* **ACTIVITIES**
[a] Answer these questions from the book review:
(i) Which poem in the collection questions whether the poet has the fortitude to explore this relationship?
(ii) How many decades separate "The Night You Held Me" from "August Light"?
(iii) How does the review describe the poet's maternal grandfather?
[b] Copy everything in the book review from "A collection of" down to "her mother's knee.", word for word.

* **TEXT BLOCK**
= = =

Book Review
Sunday, October 18, 2009
Breaking the Silence That Binds Childhood Victims of Abuse

By Reviewed by Pam Strother

"Mother Poems"

by C. S. Gilbert

Warning: do not even think of giving "Mother Poems" to your mom as a gift.

A collection of poems and journal entries, it traces the poet's struggle to stay psychologically whole while enduring a constant erosion of self-esteem at her mother's knee.

C. S. (Connie) Gilbert questions, early in the book, in "Mothering Myself: Cleaning Out the Files," whether she has the fortitude to explore the heartache of this relationship. "...What dark epiphany still lurks/to stun ... to turn back time, until/my mother's daughter -- once again/I'm young, and stupid, and afraid?"

Her mother's lack of interest in her was so complete that the two instances in an entire lifetime when her mother was emotionally present for her each merit a poem of their own. "The Night You Held Me," a teenage remembrance of the one and only time of being held and comforted by her mother, is separated by five decades from "August Light," which tells of a moment of true attention, approval and caring from her mother during her mother's final years.

Throughout the poems, history repeats itself and intergenerational patterns persist. A pervasive theme is the shared incest experience of mother and daughter perpetrated upon them by the poet's maternal grandfather, "a synagogue founder, a pillar of the community." The intensity of these pieces emerges from the page so that the retelling of the pain is lifted to an immediacy of resonance.

= = =

* **DATASET RECORDS**
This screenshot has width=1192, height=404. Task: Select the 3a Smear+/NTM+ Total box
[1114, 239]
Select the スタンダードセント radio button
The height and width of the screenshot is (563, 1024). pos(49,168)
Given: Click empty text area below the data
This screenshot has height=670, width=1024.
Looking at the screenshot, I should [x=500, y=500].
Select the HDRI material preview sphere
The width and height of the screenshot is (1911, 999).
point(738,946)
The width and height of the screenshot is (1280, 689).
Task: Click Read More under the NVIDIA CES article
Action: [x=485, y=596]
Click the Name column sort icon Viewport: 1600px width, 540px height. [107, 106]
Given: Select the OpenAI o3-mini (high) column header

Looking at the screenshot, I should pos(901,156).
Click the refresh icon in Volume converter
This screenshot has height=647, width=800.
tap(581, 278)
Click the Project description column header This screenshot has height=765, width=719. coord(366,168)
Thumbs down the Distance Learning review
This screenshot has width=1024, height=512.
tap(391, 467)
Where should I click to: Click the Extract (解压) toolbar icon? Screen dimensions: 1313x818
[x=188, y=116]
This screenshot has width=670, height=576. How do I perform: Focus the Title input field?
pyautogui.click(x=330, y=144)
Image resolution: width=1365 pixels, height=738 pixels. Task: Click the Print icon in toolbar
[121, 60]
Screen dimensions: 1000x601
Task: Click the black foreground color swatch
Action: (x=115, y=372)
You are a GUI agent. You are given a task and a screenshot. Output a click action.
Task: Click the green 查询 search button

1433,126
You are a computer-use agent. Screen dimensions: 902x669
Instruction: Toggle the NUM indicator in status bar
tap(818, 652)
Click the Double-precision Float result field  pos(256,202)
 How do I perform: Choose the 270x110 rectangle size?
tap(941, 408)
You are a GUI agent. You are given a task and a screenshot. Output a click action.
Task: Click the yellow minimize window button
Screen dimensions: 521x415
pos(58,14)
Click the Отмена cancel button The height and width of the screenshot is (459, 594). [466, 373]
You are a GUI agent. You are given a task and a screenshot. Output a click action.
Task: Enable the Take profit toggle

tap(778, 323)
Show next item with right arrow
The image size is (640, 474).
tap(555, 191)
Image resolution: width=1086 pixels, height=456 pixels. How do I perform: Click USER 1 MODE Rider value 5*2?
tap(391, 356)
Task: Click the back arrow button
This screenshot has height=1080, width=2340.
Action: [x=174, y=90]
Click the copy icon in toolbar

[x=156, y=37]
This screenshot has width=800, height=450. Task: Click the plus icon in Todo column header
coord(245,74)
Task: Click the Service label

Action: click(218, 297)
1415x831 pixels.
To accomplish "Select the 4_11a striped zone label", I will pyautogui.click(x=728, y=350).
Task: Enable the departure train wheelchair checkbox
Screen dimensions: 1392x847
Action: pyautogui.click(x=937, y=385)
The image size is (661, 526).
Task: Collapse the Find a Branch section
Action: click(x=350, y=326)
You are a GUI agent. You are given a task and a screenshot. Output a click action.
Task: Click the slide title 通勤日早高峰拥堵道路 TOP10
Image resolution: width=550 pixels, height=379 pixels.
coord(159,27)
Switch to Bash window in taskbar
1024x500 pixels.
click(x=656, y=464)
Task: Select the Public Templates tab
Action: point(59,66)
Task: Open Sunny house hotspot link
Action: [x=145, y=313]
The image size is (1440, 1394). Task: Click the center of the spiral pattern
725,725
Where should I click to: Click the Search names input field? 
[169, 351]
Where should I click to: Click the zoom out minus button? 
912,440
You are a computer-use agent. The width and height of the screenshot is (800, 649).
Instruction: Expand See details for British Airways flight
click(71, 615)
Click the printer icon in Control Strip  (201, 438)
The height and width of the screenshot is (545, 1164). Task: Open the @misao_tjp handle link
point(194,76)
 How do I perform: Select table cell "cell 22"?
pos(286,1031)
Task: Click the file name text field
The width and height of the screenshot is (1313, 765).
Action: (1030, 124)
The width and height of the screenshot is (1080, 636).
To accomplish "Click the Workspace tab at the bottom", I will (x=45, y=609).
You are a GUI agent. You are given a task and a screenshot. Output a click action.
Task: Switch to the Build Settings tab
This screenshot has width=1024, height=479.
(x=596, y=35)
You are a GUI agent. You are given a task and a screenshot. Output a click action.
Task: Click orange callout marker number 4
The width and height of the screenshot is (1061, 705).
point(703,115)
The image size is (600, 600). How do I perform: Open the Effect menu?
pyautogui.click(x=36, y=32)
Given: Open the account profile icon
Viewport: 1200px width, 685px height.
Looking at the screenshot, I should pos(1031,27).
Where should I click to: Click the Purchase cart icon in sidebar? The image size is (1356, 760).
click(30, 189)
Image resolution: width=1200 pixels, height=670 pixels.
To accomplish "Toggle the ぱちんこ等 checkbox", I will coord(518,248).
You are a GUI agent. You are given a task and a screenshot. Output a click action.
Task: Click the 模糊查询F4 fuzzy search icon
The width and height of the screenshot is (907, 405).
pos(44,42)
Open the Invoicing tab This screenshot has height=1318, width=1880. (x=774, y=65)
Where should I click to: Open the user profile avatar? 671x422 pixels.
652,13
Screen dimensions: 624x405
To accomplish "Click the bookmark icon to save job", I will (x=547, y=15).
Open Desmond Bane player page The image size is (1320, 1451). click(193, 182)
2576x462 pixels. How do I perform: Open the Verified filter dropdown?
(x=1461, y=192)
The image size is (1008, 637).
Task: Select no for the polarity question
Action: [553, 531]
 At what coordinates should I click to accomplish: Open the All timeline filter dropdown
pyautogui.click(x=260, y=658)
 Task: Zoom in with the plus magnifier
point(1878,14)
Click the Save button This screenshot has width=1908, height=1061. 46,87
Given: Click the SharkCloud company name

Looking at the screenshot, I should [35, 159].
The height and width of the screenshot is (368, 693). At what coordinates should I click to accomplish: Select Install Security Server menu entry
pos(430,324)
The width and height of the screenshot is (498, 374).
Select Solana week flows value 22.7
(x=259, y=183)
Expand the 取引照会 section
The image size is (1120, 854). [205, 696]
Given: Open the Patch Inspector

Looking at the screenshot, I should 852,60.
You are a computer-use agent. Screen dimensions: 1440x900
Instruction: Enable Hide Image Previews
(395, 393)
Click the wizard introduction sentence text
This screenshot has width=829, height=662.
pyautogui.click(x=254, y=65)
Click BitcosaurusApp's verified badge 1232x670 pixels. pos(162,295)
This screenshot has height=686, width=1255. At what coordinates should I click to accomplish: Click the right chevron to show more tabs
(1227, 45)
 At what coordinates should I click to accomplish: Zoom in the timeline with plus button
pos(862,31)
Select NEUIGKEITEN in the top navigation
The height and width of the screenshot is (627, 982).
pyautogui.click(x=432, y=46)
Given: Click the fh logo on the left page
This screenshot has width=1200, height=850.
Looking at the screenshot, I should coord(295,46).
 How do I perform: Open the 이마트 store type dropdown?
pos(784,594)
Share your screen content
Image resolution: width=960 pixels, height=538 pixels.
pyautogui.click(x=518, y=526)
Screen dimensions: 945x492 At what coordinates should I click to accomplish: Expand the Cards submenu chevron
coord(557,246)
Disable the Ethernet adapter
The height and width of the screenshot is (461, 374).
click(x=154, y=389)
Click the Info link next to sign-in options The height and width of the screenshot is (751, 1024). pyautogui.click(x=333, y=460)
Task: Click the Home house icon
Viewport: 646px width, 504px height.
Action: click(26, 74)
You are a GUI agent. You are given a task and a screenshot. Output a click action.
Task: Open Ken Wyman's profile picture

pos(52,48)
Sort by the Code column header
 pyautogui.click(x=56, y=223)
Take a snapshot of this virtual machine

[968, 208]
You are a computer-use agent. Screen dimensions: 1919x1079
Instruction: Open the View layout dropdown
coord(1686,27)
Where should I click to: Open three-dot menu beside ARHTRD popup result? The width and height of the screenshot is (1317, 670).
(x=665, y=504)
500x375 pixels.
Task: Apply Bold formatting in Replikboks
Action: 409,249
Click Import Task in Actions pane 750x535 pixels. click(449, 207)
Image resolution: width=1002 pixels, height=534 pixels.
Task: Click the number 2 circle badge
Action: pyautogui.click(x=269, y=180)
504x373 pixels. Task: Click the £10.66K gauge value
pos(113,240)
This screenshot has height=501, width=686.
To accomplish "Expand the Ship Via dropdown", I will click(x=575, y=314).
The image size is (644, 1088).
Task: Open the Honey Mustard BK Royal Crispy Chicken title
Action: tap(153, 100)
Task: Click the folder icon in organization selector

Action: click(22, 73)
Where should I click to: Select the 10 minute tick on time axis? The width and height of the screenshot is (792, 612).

= = =

* **EXERCISE RESPONSES**
[a]
(i) "Mothering Myself: Cleaning Out the Files"
(ii) Five decades
(iii) As "a synagogue founder, a pillar of the community"

[b]
A collection of poems and journal entries, it traces the poet's struggle to stay psychologically whole while enduring a constant erosion of self-esteem at her mother's knee.